# Start of Exercise inputs
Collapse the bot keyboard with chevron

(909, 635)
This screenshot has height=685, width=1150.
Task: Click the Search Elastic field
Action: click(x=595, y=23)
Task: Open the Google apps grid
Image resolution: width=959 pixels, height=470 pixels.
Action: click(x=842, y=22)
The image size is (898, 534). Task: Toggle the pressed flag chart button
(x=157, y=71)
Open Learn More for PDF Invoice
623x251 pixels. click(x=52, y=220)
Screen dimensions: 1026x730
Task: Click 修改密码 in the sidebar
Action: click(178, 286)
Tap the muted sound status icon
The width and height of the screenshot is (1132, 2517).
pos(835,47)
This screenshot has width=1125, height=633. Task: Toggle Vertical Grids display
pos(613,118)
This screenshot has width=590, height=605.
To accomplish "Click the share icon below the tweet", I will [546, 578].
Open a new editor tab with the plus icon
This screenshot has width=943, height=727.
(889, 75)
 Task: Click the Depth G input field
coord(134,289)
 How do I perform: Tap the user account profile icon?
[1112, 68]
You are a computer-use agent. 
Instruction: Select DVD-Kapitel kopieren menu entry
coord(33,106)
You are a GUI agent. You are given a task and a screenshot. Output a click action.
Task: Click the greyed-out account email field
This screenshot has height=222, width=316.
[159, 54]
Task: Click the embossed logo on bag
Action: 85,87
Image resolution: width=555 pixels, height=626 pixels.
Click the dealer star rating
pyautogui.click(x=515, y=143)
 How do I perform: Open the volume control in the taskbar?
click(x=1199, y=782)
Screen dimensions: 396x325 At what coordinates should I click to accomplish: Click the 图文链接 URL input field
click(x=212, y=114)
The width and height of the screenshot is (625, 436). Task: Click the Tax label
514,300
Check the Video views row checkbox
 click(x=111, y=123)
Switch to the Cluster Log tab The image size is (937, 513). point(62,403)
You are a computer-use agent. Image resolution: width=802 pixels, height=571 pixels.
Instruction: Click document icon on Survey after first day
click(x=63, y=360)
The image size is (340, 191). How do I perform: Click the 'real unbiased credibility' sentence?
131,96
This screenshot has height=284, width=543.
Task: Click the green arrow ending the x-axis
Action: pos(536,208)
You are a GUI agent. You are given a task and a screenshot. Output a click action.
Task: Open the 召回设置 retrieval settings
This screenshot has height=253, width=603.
# End of Exercise inputs
▸ Work instructions:
Can you write out all of the material above again, putting "Command" wherever "Instruction" appears and leaving everything else the same?

▸ Full response:
Collapse the bot keyboard with chevron

(909, 635)
This screenshot has height=685, width=1150.
Task: Click the Search Elastic field
Action: click(x=595, y=23)
Task: Open the Google apps grid
Image resolution: width=959 pixels, height=470 pixels.
Action: click(x=842, y=22)
The image size is (898, 534). Task: Toggle the pressed flag chart button
(x=157, y=71)
Open Learn More for PDF Invoice
623x251 pixels. click(x=52, y=220)
Screen dimensions: 1026x730
Task: Click 修改密码 in the sidebar
Action: click(178, 286)
Tap the muted sound status icon
The width and height of the screenshot is (1132, 2517).
pos(835,47)
This screenshot has width=1125, height=633. Task: Toggle Vertical Grids display
pos(613,118)
This screenshot has width=590, height=605.
To accomplish "Click the share icon below the tweet", I will [546, 578].
Open a new editor tab with the plus icon
This screenshot has width=943, height=727.
(889, 75)
 Task: Click the Depth G input field
coord(134,289)
 How do I perform: Tap the user account profile icon?
[1112, 68]
You are a computer-use agent. 
Command: Select DVD-Kapitel kopieren menu entry
coord(33,106)
You are a GUI agent. You are given a task and a screenshot. Output a click action.
Task: Click the greyed-out account email field
This screenshot has height=222, width=316.
[159, 54]
Task: Click the embossed logo on bag
Action: 85,87
Image resolution: width=555 pixels, height=626 pixels.
Click the dealer star rating
pyautogui.click(x=515, y=143)
 How do I perform: Open the volume control in the taskbar?
click(x=1199, y=782)
Screen dimensions: 396x325 At what coordinates should I click to accomplish: Click the 图文链接 URL input field
click(x=212, y=114)
The width and height of the screenshot is (625, 436). Task: Click the Tax label
514,300
Check the Video views row checkbox
 click(x=111, y=123)
Switch to the Cluster Log tab The image size is (937, 513). point(62,403)
You are a computer-use agent. Image resolution: width=802 pixels, height=571 pixels.
Command: Click document icon on Survey after first day
click(x=63, y=360)
The image size is (340, 191). How do I perform: Click the 'real unbiased credibility' sentence?
131,96
This screenshot has height=284, width=543.
Task: Click the green arrow ending the x-axis
Action: pos(536,208)
You are a GUI agent. You are given a task and a screenshot. Output a click action.
Task: Open the 召回设置 retrieval settings
This screenshot has height=253, width=603.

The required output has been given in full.